Apesar dos números, Turra esclarece que a maior vantagem dos grãos geneticamente modificados não está na redução dos custos de produção, mas na facilidade do manejo da lavoura. O sucesso da tecnologia está ligado principalmente ao fato de os produtores terem incorporado rapidamente o jeito de manejar a lavoura usando sementes transgênicas, visto que a aplicação dos herbicidas é mais fácil. No Paraná, a ampla adoção do sistema de Plantio Direto, com distribuição das sementes sobre a palha da cultura anterior, favoreceu ainda mais a adesão às variedades geneticamente modificadas.
O uso repetitivo da tecnologia, entretanto, começa a apresentar problemas. Em algumas áreas de soja já aparecem ervas invasoras resistentes ao herbicida utilizado para controle. Além disso, em propriedades onde se planta a soja RR (tolerante ao herbicida) após o cultivo do milho transgênico com as mesmas características, o próprio milho torna-se invasor. Uma solução para minimizar a dificuldade seria a alternância do plantio com a soja convencional.
A medida, porém, não tem se mostrado lucrativa ao produtor, que além de receber um prêmio pouco atrativo pela comercialização do produto não transgênico – que supera em até R$ 6 o valor pago pela saca da oleaginosa geneticamente modificada –, também encontra dificuldades para segregar a produção transgênica da convencional nos armazéns e em outras etapas logísticas do escoamento da safra. Além disso, encontrar sementes tradicionais no mercado tem se tornado cada vez mais difícil, visto que os produtores de semente investem principalmente nas geneticamente modificadas.
Em lavouras de milho onde se usam as variedades BT, resistentes à lagarta de cartucho, é importante manter uma área de refúgio de 20% com o plantio de variedades convencionais para evitar que o inseto torne-se rapidamente resistente. Os produtores, entretanto, enfrentam as mesmas dificuldades impostas à soja.
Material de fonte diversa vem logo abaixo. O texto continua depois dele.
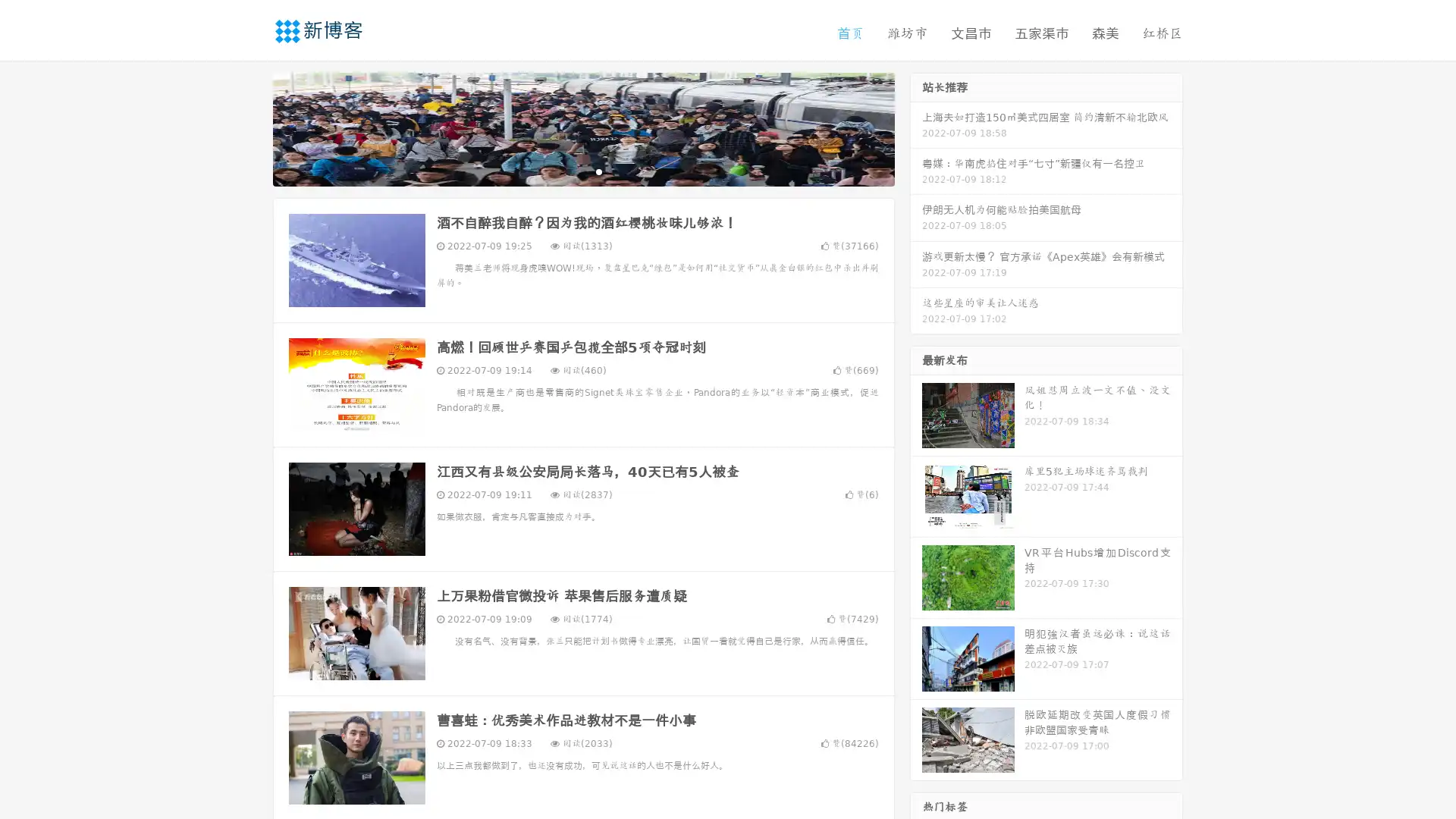 The width and height of the screenshot is (1456, 819). What do you see at coordinates (598, 171) in the screenshot?
I see `Go to slide 3` at bounding box center [598, 171].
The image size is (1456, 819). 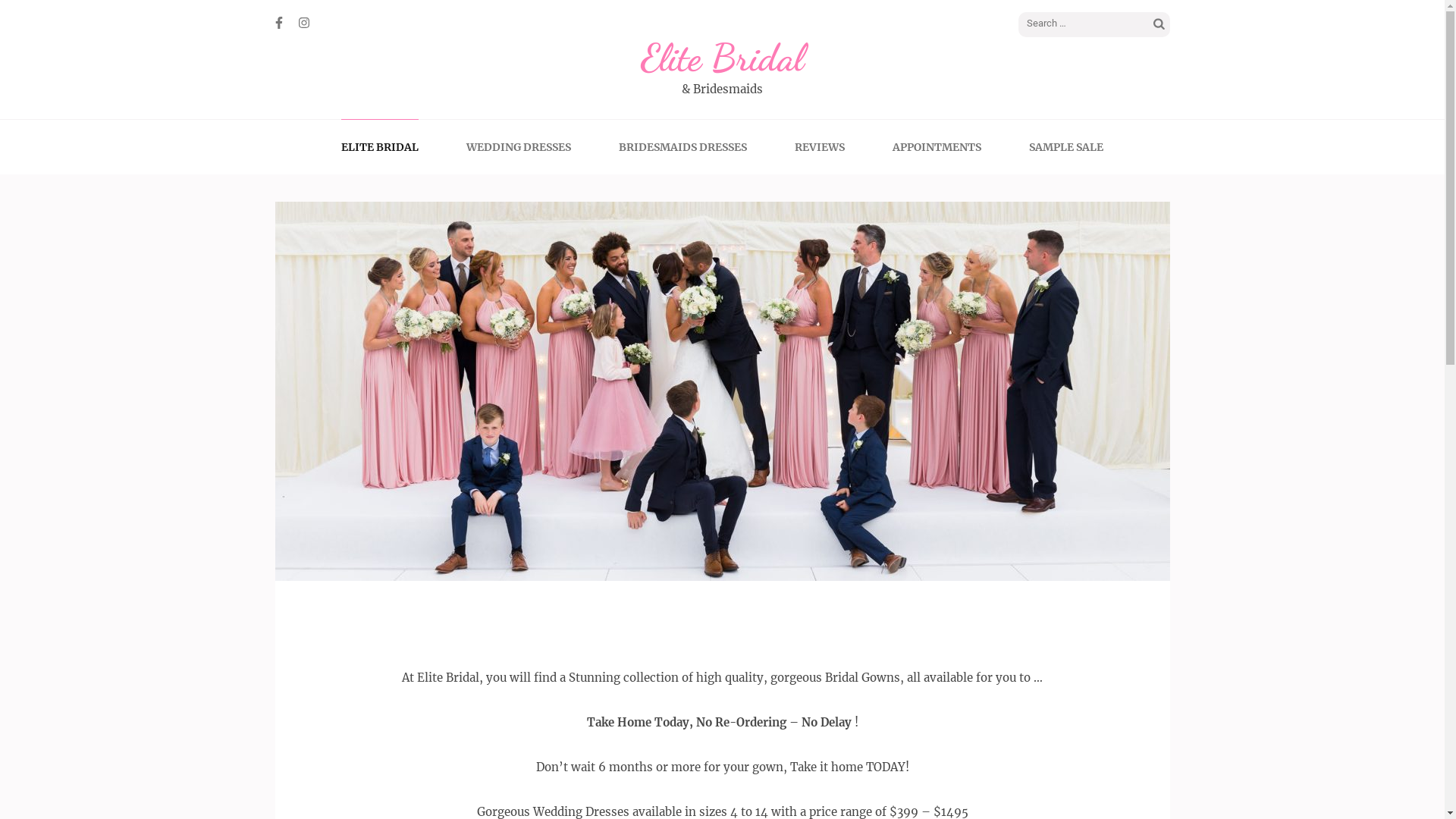 What do you see at coordinates (278, 23) in the screenshot?
I see `'Facebook'` at bounding box center [278, 23].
Francisco Simioni, diretor de Departamento de Economia Rural (Deral) da Secretaria Estadual de Agricultura e Abastecimento (Seab), aponta que a monocultura da soja também é preocupante. Na atual safra, a cultura ocupa 84,4% da área, o que corresponde a 4,9 milhões de ha. O milho, por sua vez, ficará restrito a 695,1 mil ha. "O produtor está apostando todas as fichas em uma só cultura", avisa, acrescentando que a decisão pode trazer prejuízos econômicos e sociais. No Estado, a produtividade da soja aumentou de 2,7 mil quilos por ha para 3,3 mil quilos por ha de soja na década. Já o milho passou de 6,5 mil quilos por ha para 8,3 mil quilos por ha no período. "As vantagens e desvantagens devem ser medidas por quem produz", considera.
Para Turra, independentemente das dificuldades, as sementes geneticamente modificadas "vieram para ficar", inclusive porque não há rejeição do mercado aos produtos. "O que será necessário é a modificação da tecnologia", considera. Para ele, poderia haver resistência se os transgênicos fossem aplicados a grãos utilizados na alimentação humana, como é o caso do trigo e do arroz. Nestas situações, o especialista aposta que a modificação genética seria aceita se trouxesse melhoria na qualidade nutricional dos alimentos.